Red Hat Bugzilla – Bug 111711
performance regression in swap behavior
Last modified: 2007-11-30 17:06:59 EST
From Bugzilla Helper:
User-Agent: Mozilla/5.0 (X11; U; Linux i686; en-US; rv:1.2.1)
Description of problem:
Our application guys are complaining about some performance issues
with the latest RHEL3 kernel 2.4.21-5EL. They first noticed the
problem about a week ago with the 2.4.21-4.0.1 kernel and I hoped that
the U1 kernel with all its VM fixes for Oracle might help us out with
them and so I gave them the U1 kernel.
They have simplified the problem down to two separate issues and
provided me with a simple reproducer which illustrates the problems
some of the simulation codes are running into. This test program
simply makes a very long doubly linked list. In creating the list it
does not ever traverse the list while building it. It always appends
to the tail. Theoretically this should make the beginning of the list
the oldest pages in the machine. The list is specifically designed to
be bigger than the available RAM of the machine and so it does hit
swap. Therefore, the pages reflecting the top of the list should be
Once the list is of the specified length. It traverses it from tail to
head. Therefore, the pages it accesses first should be the pages which
are the newest.
There seems to be a problem with the performance for the run. On a 7.3
based distro still using a 2.4.18 based kernel they see consistant
performance of around 2 minutes and 45 seconds on a 2.2 GHz box. On a
RHEL3 machine running a 2.4.21-5EL kernel, in the best case the runs
take 5 minutes and 45 seconds.
With the old 2.4.18 based kernel they could run the program over and
over and get about the same performance. However, with the RHEL3
kernel the performance on the second and subsequent runs drops to
around 8 minutes.
The reason why they caught this problem in early testing and why we
are still running the last 2.4.18 errata kernel in production is
because we first saw this problem when we were testing out RHL9. Then
when the errata kernels for 7.3 moved to the 2.4.20 series we saw the
problem appear there. This was some of the leverage I used in
convincing them to move to RHEL3. The fact that I'm now seeing the
same problem with RHEL3's kernel is not making me look very good and
it is putting our plans to move to RHEL3 in production on hold.

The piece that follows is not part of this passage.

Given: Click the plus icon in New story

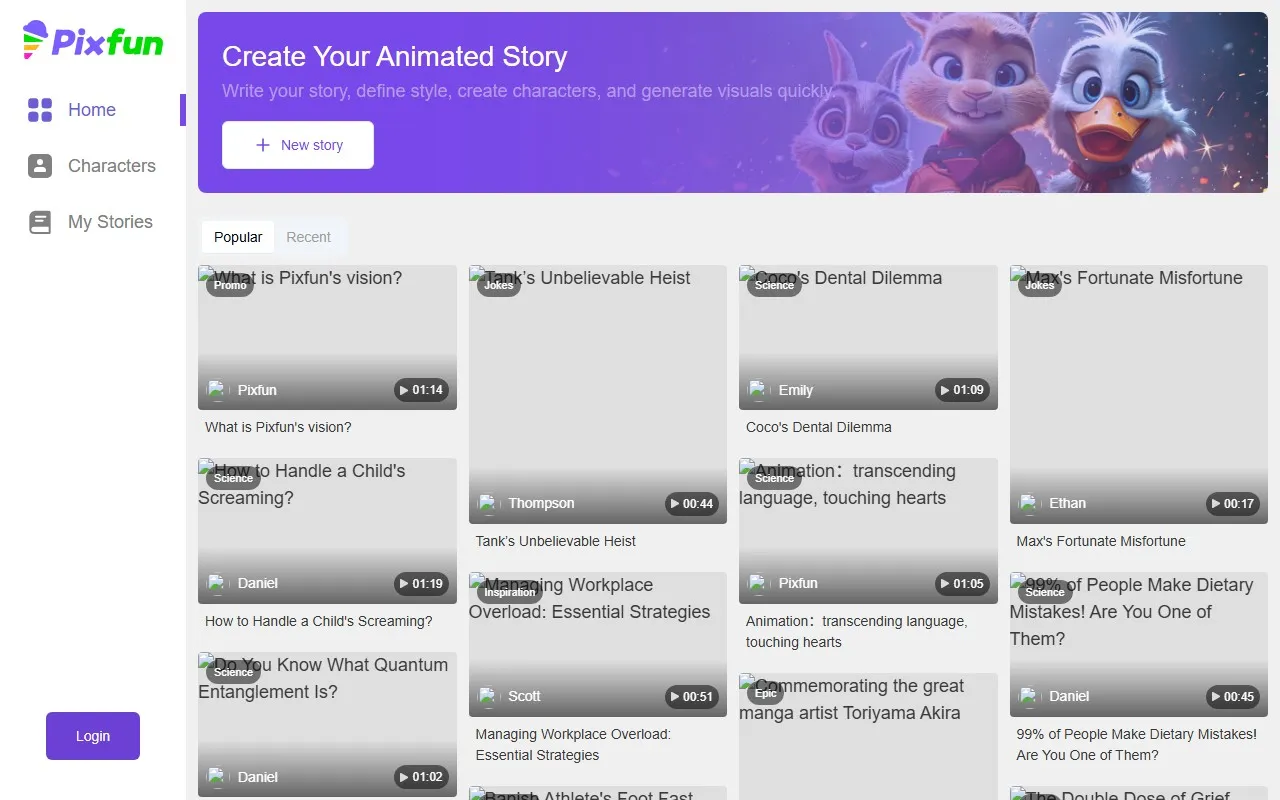Looking at the screenshot, I should click(263, 145).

The reason why this 2nd problem is such an important issue is that the
people running the simulation software tend to write their codes in
such a way that they seldom if ever touch swap. They want to use every
last bit of memory available without touching swap and having to pay
the performance penalty. If this number changes from run to run, then
they are rather upset. Also, it appears that on the second and
subsequent runs, it hits swap much sooner. On the first run it would
get to about 1.8 GB before it started swapping. This is comparable to
what we have been seeing with 2.4.18. However, the subsequent runs
seem to begin swapping at around 1.2GB. This upsets the application
developers who feel that they have lost 600 MB of available RAM.

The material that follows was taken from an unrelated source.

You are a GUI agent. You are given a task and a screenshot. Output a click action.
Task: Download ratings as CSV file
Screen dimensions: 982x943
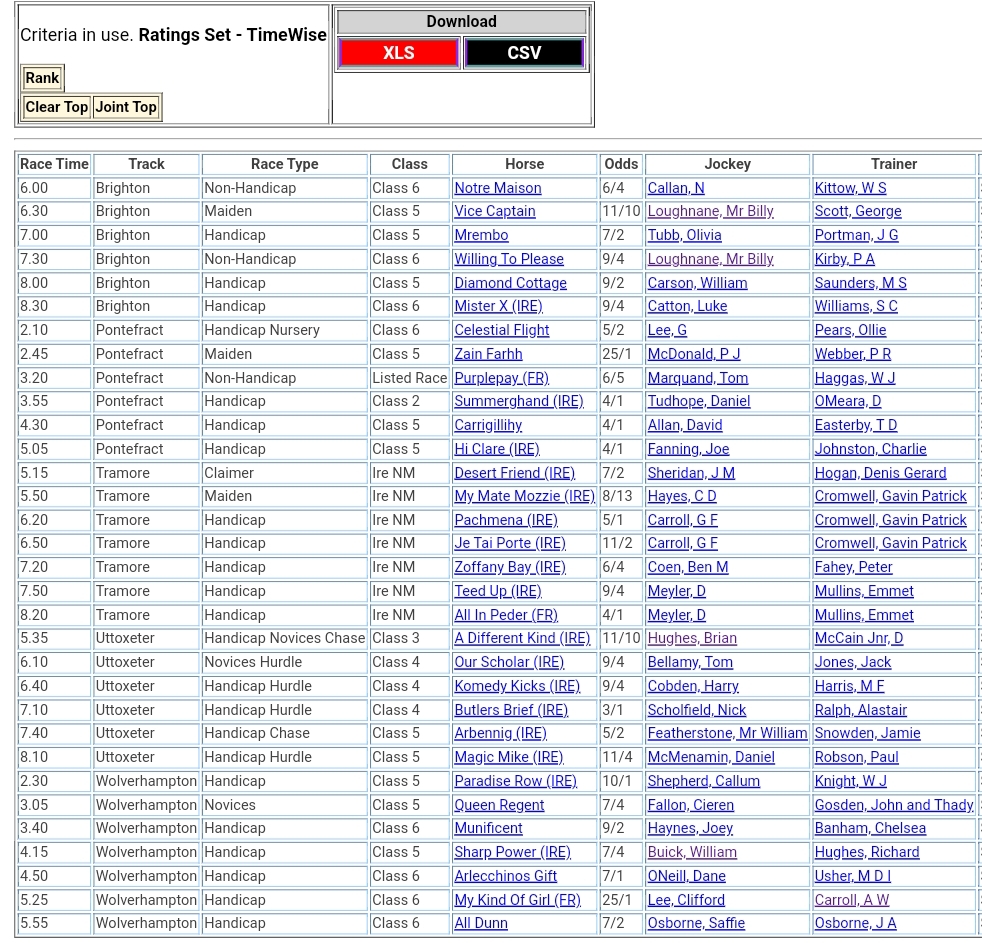coord(524,53)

Currently, it appears like this problem only happens on ia32. ia64
seems to either not have the problem or it takes more to provoke it.
I have attached the little test program. Could someone with a deeper
understanding of the kernel's VM subsystem, please run this little
test program. You may have to comment out the printing and tweak with
how many nodes you create on the linked list based upon how much
memory is in your box.
Version-Release number of selected component (if applicable):
Steps to Reproduce:
1. compile the attached program (the program is designed to trigger
the bug on a 2GB machine. If you have more or less RAM you may need to
tweak the number of items it puts on the linked list. I also found
removing the printf's helpful.)
2. time ./a.out
3. repeat several times
Actual Results: 1) in the best case performance about half as good as
seen on the last 2.4.18 errata kernel for 7.3
2) inconsistant performance between runs.
3) A sharp decrease in the amount of memory that can be used before
there is a notable performance degregation between runs.
Expected Results: 1) performance on par with 7.3
2) consistant performance between runs of the program
3) the same amount of memory available between runs before a
performance degregation kicks in.
Created attachment 96415 [details]
test program that illustrates the problem.
Additionally under Expected results, we would like to add:
4) roughly the same amount of available RAM before performance is
impacted as we see with the latter 2.4.18 errata kernels.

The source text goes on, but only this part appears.